[STORED DATA — start]
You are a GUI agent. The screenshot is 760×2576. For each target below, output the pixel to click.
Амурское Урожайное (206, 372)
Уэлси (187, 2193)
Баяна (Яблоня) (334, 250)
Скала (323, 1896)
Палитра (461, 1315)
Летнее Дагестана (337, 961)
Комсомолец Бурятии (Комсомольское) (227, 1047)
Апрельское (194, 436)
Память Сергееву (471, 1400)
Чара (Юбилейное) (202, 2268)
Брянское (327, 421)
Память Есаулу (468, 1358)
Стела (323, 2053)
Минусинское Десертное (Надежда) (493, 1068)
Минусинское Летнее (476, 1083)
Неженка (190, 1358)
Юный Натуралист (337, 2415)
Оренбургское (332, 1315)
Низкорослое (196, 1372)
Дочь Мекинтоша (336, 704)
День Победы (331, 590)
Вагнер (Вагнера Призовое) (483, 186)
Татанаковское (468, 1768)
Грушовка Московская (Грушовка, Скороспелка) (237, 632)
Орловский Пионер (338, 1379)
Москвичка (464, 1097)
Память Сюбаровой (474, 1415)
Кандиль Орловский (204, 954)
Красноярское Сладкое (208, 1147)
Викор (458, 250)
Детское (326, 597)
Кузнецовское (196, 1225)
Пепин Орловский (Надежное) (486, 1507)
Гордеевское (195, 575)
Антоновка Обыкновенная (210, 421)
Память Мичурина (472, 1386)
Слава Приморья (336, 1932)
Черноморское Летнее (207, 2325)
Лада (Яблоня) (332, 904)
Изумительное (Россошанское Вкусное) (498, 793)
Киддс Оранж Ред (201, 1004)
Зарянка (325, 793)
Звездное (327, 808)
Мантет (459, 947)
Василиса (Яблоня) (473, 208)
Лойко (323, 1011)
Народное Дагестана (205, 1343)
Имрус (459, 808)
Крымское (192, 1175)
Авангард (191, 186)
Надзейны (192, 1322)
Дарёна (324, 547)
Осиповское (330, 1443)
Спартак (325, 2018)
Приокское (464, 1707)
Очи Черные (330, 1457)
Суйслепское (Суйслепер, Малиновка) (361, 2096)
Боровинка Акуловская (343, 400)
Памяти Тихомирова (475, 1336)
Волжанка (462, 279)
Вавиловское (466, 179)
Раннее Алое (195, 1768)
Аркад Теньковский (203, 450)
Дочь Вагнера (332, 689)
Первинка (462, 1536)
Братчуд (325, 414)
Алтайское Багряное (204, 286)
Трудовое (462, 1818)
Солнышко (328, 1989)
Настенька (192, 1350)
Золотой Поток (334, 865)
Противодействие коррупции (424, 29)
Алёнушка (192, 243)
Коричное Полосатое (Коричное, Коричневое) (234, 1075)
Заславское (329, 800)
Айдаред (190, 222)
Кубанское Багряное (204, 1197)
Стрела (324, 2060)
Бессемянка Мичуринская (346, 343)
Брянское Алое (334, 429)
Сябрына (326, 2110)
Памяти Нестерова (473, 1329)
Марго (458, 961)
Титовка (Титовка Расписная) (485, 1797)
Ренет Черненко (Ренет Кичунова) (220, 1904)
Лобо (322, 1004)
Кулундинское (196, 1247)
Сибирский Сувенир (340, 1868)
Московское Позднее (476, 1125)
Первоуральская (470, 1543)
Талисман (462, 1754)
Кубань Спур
[STORED DATA — finish]
> [HOW TO COMPLETE THIS TASK]
Only lines holding the word "Вагнера" belong in the answer; copy each one from the material.

> [PROBLEM SOLUTION]
Вагнер (Вагнера Призовое) (483, 186)
Дочь Вагнера (332, 689)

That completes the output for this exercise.